Copy the material below verbatim, starting with the line that contains "Task: Open the attachments paperclip panel" and continuing through the line that contains "point(31,649)", both included.

### [Supplied information]

———

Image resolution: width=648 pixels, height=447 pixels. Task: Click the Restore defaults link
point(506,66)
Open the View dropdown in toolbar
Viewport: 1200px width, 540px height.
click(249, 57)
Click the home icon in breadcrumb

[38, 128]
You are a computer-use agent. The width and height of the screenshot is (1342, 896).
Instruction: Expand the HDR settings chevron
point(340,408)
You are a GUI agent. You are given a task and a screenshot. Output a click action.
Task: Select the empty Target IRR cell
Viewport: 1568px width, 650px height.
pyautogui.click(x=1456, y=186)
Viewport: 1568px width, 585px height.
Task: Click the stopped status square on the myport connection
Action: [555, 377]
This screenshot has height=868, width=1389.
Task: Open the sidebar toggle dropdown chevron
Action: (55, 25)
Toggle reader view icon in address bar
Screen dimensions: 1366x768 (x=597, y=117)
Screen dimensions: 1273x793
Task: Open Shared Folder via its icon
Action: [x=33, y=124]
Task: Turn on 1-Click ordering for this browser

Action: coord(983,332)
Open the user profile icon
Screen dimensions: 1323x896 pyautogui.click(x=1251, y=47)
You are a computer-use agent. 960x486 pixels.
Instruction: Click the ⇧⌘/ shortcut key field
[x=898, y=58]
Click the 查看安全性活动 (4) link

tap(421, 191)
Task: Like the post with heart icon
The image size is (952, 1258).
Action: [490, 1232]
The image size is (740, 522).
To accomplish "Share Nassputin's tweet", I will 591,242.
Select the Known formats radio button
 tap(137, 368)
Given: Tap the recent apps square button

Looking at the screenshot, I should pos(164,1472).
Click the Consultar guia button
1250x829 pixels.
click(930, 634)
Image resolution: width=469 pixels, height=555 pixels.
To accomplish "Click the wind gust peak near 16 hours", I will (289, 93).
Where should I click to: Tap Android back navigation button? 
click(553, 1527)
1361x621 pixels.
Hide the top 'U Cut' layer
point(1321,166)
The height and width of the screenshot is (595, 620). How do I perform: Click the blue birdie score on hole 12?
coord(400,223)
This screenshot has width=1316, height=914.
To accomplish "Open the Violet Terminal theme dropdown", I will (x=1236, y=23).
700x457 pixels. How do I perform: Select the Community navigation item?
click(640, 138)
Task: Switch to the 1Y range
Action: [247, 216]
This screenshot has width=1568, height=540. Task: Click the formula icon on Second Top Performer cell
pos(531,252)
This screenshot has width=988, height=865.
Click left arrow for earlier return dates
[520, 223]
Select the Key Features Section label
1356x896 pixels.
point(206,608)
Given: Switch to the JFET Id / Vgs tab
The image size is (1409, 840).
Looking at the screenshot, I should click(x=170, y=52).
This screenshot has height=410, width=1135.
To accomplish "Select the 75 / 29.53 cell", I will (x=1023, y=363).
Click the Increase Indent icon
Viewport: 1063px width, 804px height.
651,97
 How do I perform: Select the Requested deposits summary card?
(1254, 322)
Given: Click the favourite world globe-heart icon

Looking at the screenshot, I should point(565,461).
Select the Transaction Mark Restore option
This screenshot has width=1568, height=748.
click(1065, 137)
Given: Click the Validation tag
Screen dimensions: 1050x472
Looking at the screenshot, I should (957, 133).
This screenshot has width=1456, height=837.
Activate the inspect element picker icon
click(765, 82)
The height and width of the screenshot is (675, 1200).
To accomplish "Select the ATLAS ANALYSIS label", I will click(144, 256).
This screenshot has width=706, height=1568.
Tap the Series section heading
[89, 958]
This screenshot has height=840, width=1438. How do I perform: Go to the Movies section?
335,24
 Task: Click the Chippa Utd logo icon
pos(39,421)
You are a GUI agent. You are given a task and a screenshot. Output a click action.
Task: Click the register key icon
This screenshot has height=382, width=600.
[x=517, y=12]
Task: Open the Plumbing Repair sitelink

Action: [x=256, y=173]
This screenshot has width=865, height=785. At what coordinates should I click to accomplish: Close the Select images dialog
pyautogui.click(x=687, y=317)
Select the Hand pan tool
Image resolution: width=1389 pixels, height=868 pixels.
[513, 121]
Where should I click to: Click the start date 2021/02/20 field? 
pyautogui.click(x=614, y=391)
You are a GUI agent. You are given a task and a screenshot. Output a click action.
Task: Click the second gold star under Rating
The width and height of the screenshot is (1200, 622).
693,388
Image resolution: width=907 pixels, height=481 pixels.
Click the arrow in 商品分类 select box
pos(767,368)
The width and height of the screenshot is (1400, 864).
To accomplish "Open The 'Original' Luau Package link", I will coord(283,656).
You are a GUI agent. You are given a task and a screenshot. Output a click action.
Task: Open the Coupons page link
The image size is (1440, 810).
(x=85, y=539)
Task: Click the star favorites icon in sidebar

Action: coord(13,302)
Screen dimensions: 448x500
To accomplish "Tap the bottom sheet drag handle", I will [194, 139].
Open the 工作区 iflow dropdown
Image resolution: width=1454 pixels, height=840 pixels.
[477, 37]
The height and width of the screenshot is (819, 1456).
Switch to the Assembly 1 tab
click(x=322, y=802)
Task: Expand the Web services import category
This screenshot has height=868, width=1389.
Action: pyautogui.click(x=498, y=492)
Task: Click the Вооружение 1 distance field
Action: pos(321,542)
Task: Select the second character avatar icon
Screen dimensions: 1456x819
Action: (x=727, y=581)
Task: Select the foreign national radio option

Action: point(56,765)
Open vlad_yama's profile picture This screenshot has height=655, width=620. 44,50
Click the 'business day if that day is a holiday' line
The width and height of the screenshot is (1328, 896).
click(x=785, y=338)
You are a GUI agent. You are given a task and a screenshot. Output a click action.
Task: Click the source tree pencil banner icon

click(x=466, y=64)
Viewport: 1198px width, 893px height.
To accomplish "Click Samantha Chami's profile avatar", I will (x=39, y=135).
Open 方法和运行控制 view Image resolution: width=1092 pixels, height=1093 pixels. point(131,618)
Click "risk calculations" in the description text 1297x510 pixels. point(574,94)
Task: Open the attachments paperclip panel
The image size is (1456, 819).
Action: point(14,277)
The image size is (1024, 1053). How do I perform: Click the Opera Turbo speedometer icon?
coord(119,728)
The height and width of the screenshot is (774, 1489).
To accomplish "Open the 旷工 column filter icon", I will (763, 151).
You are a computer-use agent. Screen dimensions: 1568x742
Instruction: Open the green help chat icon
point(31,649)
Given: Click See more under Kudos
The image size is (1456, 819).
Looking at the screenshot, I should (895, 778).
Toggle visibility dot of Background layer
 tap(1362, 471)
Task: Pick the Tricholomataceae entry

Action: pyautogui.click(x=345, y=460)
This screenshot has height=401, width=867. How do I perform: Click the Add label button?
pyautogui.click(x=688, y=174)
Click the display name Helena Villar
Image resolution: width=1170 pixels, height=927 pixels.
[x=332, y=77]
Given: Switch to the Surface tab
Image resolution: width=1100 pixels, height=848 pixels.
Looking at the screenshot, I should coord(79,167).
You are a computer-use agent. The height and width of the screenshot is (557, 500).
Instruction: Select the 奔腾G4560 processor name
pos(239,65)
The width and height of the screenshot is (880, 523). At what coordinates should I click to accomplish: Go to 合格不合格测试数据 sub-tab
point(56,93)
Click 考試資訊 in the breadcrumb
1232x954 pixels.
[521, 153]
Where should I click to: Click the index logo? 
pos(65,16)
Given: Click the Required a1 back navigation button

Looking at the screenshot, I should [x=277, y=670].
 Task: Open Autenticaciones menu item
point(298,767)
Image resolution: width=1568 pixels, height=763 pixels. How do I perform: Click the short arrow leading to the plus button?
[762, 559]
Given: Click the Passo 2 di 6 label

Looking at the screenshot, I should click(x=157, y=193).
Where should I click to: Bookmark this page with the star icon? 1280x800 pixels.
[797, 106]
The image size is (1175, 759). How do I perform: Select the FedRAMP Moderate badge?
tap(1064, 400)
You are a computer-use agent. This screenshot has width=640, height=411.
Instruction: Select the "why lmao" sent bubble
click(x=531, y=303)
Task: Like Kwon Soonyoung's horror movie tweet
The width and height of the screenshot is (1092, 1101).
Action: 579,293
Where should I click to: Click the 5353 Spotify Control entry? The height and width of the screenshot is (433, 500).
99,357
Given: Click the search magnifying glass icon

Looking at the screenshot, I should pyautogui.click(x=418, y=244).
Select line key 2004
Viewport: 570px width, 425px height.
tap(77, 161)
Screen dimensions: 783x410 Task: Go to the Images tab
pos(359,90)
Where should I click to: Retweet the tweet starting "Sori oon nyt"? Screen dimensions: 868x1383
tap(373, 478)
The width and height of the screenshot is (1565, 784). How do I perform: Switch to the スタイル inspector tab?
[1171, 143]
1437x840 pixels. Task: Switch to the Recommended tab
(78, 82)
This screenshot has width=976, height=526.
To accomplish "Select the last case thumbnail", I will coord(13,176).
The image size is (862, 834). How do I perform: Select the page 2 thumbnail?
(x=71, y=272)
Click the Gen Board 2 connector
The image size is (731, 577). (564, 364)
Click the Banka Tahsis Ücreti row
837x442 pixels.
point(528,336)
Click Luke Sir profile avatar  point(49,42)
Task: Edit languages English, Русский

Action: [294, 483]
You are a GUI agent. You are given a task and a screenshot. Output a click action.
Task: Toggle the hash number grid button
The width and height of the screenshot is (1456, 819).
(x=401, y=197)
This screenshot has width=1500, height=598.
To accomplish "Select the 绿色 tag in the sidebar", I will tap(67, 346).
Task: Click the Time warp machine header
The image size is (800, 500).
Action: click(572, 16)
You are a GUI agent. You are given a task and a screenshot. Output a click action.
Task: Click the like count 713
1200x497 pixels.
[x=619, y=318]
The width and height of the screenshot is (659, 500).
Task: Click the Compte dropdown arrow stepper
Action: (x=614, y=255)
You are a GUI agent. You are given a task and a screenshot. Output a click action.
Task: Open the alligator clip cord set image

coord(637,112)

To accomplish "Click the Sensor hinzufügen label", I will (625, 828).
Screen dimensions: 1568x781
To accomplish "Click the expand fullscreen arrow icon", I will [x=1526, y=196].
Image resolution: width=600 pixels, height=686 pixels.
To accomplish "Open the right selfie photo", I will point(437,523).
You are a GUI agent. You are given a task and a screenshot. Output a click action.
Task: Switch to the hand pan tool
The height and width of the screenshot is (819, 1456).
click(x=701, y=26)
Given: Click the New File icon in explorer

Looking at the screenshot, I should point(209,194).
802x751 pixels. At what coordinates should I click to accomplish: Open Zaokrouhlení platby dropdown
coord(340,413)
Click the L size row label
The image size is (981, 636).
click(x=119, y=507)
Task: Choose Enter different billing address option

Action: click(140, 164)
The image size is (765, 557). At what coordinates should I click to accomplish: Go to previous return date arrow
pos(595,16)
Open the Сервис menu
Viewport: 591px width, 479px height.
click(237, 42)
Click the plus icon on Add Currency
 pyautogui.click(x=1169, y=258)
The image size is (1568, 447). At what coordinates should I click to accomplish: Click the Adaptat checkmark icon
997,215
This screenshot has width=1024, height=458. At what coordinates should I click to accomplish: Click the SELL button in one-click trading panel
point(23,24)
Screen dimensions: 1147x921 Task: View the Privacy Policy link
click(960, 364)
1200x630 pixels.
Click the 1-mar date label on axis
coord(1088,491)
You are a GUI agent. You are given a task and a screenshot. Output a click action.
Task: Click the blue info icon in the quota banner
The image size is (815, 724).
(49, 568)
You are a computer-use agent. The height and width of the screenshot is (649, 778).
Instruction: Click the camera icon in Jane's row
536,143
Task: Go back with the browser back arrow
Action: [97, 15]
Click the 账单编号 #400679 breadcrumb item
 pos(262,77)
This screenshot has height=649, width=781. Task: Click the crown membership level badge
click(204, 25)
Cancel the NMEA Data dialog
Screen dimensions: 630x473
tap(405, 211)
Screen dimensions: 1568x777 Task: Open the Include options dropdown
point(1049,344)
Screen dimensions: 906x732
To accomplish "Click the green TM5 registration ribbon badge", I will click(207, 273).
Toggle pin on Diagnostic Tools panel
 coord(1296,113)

———

### [The output]
Task: Open the attachments paperclip panel
The image size is (1456, 819).
Action: point(14,277)
The image size is (1024, 1053). How do I perform: Click the Opera Turbo speedometer icon?
coord(119,728)
The height and width of the screenshot is (774, 1489).
To accomplish "Open the 旷工 column filter icon", I will (763, 151).
You are a computer-use agent. Screen dimensions: 1568x742
Instruction: Open the green help chat icon
point(31,649)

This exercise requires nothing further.